== Segment start ==

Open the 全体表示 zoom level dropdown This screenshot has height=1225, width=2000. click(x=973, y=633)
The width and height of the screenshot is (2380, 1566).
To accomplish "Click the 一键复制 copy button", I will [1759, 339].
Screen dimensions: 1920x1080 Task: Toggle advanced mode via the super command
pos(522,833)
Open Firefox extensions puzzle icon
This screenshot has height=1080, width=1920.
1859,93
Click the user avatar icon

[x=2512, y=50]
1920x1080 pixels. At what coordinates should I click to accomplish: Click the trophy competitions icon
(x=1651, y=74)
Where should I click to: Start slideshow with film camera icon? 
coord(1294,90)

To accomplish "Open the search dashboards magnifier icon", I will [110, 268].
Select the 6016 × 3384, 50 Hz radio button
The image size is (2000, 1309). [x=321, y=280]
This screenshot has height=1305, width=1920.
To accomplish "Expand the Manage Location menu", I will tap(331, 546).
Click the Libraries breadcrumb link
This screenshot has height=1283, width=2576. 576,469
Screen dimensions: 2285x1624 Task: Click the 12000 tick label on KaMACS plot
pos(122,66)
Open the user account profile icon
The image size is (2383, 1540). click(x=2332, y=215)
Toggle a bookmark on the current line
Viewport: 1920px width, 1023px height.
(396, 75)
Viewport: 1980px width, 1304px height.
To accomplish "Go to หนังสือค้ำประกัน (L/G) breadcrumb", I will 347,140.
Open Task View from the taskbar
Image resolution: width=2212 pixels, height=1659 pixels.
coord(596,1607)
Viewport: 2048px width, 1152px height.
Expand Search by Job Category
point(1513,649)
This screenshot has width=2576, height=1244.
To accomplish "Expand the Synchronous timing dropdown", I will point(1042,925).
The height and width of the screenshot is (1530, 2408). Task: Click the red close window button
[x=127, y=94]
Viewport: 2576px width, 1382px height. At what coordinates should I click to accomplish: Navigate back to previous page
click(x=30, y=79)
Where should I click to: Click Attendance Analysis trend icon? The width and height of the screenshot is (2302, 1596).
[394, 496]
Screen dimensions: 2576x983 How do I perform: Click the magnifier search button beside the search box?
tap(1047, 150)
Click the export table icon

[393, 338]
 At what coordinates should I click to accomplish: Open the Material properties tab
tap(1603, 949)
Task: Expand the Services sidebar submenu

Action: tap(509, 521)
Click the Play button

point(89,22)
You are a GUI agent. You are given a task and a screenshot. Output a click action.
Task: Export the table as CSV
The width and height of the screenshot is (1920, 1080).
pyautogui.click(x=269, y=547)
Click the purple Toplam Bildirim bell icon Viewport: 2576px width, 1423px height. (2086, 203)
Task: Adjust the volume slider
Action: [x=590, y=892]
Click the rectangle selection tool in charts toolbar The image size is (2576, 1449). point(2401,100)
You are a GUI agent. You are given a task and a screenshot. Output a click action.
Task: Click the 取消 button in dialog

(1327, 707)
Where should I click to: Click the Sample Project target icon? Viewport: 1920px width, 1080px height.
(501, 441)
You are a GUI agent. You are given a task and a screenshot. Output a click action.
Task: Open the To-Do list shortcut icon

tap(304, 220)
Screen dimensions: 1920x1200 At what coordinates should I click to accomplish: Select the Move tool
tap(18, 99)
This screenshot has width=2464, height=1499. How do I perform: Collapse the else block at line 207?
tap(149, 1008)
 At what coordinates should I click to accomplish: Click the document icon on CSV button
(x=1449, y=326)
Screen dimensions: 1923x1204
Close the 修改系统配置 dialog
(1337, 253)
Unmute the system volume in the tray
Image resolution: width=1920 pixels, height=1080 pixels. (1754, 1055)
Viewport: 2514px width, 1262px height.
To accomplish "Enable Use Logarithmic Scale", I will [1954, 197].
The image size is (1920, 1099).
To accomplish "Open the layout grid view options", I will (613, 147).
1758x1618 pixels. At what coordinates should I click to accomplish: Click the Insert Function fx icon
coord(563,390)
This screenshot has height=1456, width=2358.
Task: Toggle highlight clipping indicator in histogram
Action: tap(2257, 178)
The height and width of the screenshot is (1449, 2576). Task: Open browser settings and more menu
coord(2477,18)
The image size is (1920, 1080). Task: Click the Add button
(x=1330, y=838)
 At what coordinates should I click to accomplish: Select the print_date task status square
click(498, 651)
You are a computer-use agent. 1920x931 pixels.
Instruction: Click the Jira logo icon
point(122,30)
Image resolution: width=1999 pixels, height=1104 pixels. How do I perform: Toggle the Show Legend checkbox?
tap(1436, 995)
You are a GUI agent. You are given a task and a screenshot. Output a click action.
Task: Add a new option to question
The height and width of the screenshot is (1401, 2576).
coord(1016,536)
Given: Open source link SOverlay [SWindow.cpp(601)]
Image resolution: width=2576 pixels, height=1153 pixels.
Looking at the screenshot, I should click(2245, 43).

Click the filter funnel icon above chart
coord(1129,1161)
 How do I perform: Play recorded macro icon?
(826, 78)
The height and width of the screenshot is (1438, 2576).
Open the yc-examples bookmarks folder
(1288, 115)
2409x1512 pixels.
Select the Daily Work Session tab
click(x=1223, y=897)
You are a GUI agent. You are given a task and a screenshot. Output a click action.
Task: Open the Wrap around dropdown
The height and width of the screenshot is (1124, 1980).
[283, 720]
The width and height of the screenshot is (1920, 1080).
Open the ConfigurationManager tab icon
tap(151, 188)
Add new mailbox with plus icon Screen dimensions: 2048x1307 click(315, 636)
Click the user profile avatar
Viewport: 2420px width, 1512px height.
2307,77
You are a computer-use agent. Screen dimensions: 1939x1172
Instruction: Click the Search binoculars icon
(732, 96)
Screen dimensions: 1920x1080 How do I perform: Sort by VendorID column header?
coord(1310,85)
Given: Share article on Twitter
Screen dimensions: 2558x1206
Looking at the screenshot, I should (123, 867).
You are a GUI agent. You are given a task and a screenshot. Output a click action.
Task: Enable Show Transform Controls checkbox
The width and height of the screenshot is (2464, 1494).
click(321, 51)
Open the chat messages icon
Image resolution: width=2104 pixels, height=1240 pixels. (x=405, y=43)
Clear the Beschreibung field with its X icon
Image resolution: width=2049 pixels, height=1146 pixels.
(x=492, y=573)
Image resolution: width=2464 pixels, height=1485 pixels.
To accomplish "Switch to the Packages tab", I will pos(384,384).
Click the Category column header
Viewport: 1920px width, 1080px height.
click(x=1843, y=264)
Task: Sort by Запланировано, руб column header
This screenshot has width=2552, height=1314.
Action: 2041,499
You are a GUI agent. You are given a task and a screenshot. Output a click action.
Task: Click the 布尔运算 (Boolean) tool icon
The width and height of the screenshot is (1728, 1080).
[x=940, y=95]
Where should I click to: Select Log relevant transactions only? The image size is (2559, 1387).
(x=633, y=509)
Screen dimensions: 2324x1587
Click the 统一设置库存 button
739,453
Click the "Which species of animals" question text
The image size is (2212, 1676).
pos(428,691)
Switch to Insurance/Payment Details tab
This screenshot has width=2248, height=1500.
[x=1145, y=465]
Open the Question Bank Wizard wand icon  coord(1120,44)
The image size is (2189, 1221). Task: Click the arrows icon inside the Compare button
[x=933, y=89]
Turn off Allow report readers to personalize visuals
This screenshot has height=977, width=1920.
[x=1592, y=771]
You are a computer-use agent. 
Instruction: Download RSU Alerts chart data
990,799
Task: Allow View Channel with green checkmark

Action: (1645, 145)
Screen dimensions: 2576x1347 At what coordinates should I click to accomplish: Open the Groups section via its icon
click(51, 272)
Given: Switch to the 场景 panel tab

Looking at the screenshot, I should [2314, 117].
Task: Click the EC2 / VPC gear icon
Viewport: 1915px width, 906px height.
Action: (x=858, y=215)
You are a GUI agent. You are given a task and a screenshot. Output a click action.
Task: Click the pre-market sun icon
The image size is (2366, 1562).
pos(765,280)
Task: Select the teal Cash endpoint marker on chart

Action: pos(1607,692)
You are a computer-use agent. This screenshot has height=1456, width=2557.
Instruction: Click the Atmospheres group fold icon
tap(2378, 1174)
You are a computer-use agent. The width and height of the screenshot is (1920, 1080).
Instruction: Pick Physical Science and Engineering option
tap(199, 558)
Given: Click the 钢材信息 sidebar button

== Segment end ==

◆ **EXERCISE**: Copy all lines of the preceding data that hold the word "computer".

◆ **EXPECTED ANSWER**:
You are a computer-use agent. 1920x931 pixels.
You are a computer-use agent. Screen dimensions: 1939x1172
You are a computer-use agent. 
You are a computer-use agent. This screenshot has height=1456, width=2557.
You are a computer-use agent. The width and height of the screenshot is (1920, 1080).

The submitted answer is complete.